About this exercise
An exact copy of every entry is the required answer.

Saved entries
++++
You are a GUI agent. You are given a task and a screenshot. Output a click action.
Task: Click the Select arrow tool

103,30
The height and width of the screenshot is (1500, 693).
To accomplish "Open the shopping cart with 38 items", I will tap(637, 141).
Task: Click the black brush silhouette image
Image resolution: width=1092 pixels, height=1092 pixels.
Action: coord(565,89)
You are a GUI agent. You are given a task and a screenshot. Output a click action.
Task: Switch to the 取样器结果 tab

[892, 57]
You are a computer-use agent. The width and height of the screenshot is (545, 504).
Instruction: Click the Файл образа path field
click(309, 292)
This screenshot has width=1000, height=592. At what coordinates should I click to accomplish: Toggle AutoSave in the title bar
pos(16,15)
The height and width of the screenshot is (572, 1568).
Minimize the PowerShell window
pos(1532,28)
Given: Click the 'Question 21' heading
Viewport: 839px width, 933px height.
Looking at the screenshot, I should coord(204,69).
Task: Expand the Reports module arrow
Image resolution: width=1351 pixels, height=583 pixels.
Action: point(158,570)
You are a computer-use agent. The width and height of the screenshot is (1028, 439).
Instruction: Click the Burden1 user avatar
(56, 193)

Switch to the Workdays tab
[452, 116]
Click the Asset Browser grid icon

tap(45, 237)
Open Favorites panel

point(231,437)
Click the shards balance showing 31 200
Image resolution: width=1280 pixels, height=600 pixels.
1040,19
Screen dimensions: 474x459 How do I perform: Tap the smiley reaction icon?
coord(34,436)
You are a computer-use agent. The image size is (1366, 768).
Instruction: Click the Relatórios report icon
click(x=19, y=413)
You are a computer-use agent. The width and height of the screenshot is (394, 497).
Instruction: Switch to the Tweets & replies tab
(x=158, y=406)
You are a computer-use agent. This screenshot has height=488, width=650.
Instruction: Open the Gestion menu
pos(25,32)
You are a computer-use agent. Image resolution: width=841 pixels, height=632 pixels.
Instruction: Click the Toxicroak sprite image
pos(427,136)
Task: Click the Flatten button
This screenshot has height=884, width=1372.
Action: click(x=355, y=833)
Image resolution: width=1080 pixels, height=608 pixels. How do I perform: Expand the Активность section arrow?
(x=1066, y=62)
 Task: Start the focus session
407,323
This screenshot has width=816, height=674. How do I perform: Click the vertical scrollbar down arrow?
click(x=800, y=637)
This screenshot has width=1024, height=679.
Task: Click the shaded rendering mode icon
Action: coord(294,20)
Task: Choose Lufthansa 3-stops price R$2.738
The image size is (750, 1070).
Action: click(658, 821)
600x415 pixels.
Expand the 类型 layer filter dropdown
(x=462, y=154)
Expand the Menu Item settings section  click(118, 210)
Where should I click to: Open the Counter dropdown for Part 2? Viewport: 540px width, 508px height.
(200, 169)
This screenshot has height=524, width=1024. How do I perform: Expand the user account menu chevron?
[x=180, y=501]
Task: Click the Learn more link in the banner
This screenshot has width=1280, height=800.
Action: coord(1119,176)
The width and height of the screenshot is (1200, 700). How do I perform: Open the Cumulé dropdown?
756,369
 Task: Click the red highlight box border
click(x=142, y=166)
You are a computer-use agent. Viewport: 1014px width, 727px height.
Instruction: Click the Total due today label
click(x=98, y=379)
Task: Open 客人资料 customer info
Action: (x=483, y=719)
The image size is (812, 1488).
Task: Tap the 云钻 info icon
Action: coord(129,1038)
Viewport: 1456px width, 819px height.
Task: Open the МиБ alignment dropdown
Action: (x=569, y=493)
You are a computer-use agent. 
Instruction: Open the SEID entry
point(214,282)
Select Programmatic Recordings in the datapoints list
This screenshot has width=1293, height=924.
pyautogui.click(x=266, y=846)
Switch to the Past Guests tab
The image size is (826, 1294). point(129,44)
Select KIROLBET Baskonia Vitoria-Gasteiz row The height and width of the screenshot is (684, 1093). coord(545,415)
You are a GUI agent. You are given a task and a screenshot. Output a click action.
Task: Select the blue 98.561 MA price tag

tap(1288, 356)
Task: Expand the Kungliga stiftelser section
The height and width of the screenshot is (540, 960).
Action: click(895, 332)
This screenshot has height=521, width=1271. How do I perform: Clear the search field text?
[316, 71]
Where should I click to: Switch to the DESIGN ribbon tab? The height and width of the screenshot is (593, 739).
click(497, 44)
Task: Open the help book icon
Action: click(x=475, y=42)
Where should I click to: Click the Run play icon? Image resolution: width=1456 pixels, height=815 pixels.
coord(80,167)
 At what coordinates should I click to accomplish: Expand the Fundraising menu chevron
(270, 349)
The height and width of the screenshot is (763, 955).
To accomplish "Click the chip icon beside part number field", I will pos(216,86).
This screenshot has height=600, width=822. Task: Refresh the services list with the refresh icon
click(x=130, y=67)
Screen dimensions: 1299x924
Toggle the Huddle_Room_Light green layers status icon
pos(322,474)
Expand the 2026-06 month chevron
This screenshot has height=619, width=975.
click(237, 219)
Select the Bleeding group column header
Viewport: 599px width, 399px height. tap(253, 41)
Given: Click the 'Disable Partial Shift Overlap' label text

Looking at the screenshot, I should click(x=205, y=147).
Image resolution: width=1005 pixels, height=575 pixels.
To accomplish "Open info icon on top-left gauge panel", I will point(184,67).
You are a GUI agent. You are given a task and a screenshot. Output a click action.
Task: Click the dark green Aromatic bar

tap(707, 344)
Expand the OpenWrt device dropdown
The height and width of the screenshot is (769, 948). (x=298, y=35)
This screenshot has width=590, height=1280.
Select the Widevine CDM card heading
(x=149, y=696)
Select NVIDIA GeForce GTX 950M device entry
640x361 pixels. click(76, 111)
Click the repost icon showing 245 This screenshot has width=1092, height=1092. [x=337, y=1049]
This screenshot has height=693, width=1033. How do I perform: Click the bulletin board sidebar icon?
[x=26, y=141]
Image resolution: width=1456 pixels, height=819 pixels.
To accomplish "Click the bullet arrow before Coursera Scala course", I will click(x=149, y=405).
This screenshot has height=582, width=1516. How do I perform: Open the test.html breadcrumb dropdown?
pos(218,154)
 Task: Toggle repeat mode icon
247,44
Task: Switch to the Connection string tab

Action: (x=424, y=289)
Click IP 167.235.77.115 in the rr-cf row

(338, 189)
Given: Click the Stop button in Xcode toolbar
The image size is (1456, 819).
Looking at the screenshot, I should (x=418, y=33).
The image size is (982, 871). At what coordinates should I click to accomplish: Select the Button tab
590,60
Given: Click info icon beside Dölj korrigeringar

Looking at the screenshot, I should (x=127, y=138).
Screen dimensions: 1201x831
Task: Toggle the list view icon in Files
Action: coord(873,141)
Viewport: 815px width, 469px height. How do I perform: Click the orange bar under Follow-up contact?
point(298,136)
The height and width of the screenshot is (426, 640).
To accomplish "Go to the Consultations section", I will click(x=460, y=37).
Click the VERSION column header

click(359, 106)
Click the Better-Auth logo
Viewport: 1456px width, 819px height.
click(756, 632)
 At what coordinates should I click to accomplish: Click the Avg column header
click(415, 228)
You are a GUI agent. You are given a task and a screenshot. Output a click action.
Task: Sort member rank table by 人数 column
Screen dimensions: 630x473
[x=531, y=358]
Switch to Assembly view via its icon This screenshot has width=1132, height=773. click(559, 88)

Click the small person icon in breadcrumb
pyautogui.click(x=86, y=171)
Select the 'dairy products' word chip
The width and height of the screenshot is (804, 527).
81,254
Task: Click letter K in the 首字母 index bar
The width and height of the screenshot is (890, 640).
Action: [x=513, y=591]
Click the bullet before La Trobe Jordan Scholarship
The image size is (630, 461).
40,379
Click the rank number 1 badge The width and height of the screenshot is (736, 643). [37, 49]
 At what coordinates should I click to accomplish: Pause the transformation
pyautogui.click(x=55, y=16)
++++
Response to the exercise
You are a GUI agent. You are given a task and a screenshot. Output a click action.
Task: Click the Select arrow tool

103,30
The height and width of the screenshot is (1500, 693).
To accomplish "Open the shopping cart with 38 items", I will tap(637, 141).
Task: Click the black brush silhouette image
Image resolution: width=1092 pixels, height=1092 pixels.
Action: coord(565,89)
You are a GUI agent. You are given a task and a screenshot. Output a click action.
Task: Switch to the 取样器结果 tab

[892, 57]
You are a computer-use agent. The width and height of the screenshot is (545, 504).
Instruction: Click the Файл образа path field
click(309, 292)
This screenshot has width=1000, height=592. At what coordinates should I click to accomplish: Toggle AutoSave in the title bar
pos(16,15)
The height and width of the screenshot is (572, 1568).
Minimize the PowerShell window
pos(1532,28)
Given: Click the 'Question 21' heading
Viewport: 839px width, 933px height.
Looking at the screenshot, I should coord(204,69).
Task: Expand the Reports module arrow
Image resolution: width=1351 pixels, height=583 pixels.
Action: point(158,570)
You are a computer-use agent. The width and height of the screenshot is (1028, 439).
Instruction: Click the Burden1 user avatar
(56, 193)

Switch to the Workdays tab
[452, 116]
Click the Asset Browser grid icon

tap(45, 237)
Open Favorites panel

point(231,437)
Click the shards balance showing 31 200
Image resolution: width=1280 pixels, height=600 pixels.
1040,19
Screen dimensions: 474x459 How do I perform: Tap the smiley reaction icon?
coord(34,436)
You are a computer-use agent. The image size is (1366, 768).
Instruction: Click the Relatórios report icon
click(x=19, y=413)
You are a computer-use agent. The width and height of the screenshot is (394, 497).
Instruction: Switch to the Tweets & replies tab
(x=158, y=406)
You are a computer-use agent. This screenshot has height=488, width=650.
Instruction: Open the Gestion menu
pos(25,32)
You are a computer-use agent. Image resolution: width=841 pixels, height=632 pixels.
Instruction: Click the Toxicroak sprite image
pos(427,136)
Task: Click the Flatten button
This screenshot has height=884, width=1372.
Action: click(x=355, y=833)
Image resolution: width=1080 pixels, height=608 pixels. How do I perform: Expand the Активность section arrow?
(x=1066, y=62)
 Task: Start the focus session
407,323
This screenshot has width=816, height=674. How do I perform: Click the vertical scrollbar down arrow?
click(x=800, y=637)
This screenshot has width=1024, height=679.
Task: Click the shaded rendering mode icon
Action: coord(294,20)
Task: Choose Lufthansa 3-stops price R$2.738
The image size is (750, 1070).
Action: click(658, 821)
600x415 pixels.
Expand the 类型 layer filter dropdown
(x=462, y=154)
Expand the Menu Item settings section  click(118, 210)
Where should I click to: Open the Counter dropdown for Part 2? Viewport: 540px width, 508px height.
(200, 169)
This screenshot has height=524, width=1024. How do I perform: Expand the user account menu chevron?
[x=180, y=501]
Task: Click the Learn more link in the banner
This screenshot has width=1280, height=800.
Action: coord(1119,176)
The width and height of the screenshot is (1200, 700). How do I perform: Open the Cumulé dropdown?
756,369
 Task: Click the red highlight box border
click(x=142, y=166)
You are a computer-use agent. Viewport: 1014px width, 727px height.
Instruction: Click the Total due today label
click(x=98, y=379)
Task: Open 客人资料 customer info
Action: (x=483, y=719)
The image size is (812, 1488).
Task: Tap the 云钻 info icon
Action: coord(129,1038)
Viewport: 1456px width, 819px height.
Task: Open the МиБ alignment dropdown
Action: (x=569, y=493)
You are a computer-use agent. 
Instruction: Open the SEID entry
point(214,282)
Select Programmatic Recordings in the datapoints list
This screenshot has width=1293, height=924.
pyautogui.click(x=266, y=846)
Switch to the Past Guests tab
The image size is (826, 1294). point(129,44)
Select KIROLBET Baskonia Vitoria-Gasteiz row The height and width of the screenshot is (684, 1093). coord(545,415)
You are a GUI agent. You are given a task and a screenshot. Output a click action.
Task: Select the blue 98.561 MA price tag

tap(1288, 356)
Task: Expand the Kungliga stiftelser section
The height and width of the screenshot is (540, 960).
Action: click(895, 332)
This screenshot has height=521, width=1271. How do I perform: Clear the search field text?
[316, 71]
Where should I click to: Switch to the DESIGN ribbon tab? The height and width of the screenshot is (593, 739).
click(497, 44)
Task: Open the help book icon
Action: click(x=475, y=42)
Where should I click to: Click the Run play icon? Image resolution: width=1456 pixels, height=815 pixels.
coord(80,167)
 At what coordinates should I click to accomplish: Expand the Fundraising menu chevron
(270, 349)
The height and width of the screenshot is (763, 955).
To accomplish "Click the chip icon beside part number field", I will pos(216,86).
This screenshot has height=600, width=822. Task: Refresh the services list with the refresh icon
click(x=130, y=67)
Screen dimensions: 1299x924
Toggle the Huddle_Room_Light green layers status icon
pos(322,474)
Expand the 2026-06 month chevron
This screenshot has height=619, width=975.
click(237, 219)
Select the Bleeding group column header
Viewport: 599px width, 399px height. tap(253, 41)
Given: Click the 'Disable Partial Shift Overlap' label text

Looking at the screenshot, I should click(x=205, y=147).
Image resolution: width=1005 pixels, height=575 pixels.
To accomplish "Open info icon on top-left gauge panel", I will point(184,67).
You are a GUI agent. You are given a task and a screenshot. Output a click action.
Task: Click the dark green Aromatic bar

tap(707, 344)
Expand the OpenWrt device dropdown
The height and width of the screenshot is (769, 948). (x=298, y=35)
This screenshot has width=590, height=1280.
Select the Widevine CDM card heading
(x=149, y=696)
Select NVIDIA GeForce GTX 950M device entry
640x361 pixels. click(76, 111)
Click the repost icon showing 245 This screenshot has width=1092, height=1092. [x=337, y=1049]
This screenshot has height=693, width=1033. How do I perform: Click the bulletin board sidebar icon?
[x=26, y=141]
Image resolution: width=1456 pixels, height=819 pixels.
To accomplish "Click the bullet arrow before Coursera Scala course", I will click(x=149, y=405).
This screenshot has height=582, width=1516. How do I perform: Open the test.html breadcrumb dropdown?
pos(218,154)
 Task: Toggle repeat mode icon
247,44
Task: Switch to the Connection string tab

Action: (x=424, y=289)
Click IP 167.235.77.115 in the rr-cf row

(338, 189)
Given: Click the Stop button in Xcode toolbar
The image size is (1456, 819).
Looking at the screenshot, I should (x=418, y=33).
The image size is (982, 871). At what coordinates should I click to accomplish: Select the Button tab
590,60
Given: Click info icon beside Dölj korrigeringar

Looking at the screenshot, I should (x=127, y=138).
Screen dimensions: 1201x831
Task: Toggle the list view icon in Files
Action: coord(873,141)
Viewport: 815px width, 469px height. How do I perform: Click the orange bar under Follow-up contact?
point(298,136)
The height and width of the screenshot is (426, 640).
To accomplish "Go to the Consultations section", I will click(x=460, y=37).
Click the VERSION column header

click(359, 106)
Click the Better-Auth logo
Viewport: 1456px width, 819px height.
click(756, 632)
 At what coordinates should I click to accomplish: Click the Avg column header
click(415, 228)
You are a GUI agent. You are given a task and a screenshot. Output a click action.
Task: Sort member rank table by 人数 column
Screen dimensions: 630x473
[x=531, y=358]
Switch to Assembly view via its icon This screenshot has width=1132, height=773. click(559, 88)

Click the small person icon in breadcrumb
pyautogui.click(x=86, y=171)
Select the 'dairy products' word chip
The width and height of the screenshot is (804, 527).
81,254
Task: Click letter K in the 首字母 index bar
The width and height of the screenshot is (890, 640).
Action: [x=513, y=591]
Click the bullet before La Trobe Jordan Scholarship
The image size is (630, 461).
40,379
Click the rank number 1 badge The width and height of the screenshot is (736, 643). [37, 49]
 At what coordinates should I click to accomplish: Pause the transformation
pyautogui.click(x=55, y=16)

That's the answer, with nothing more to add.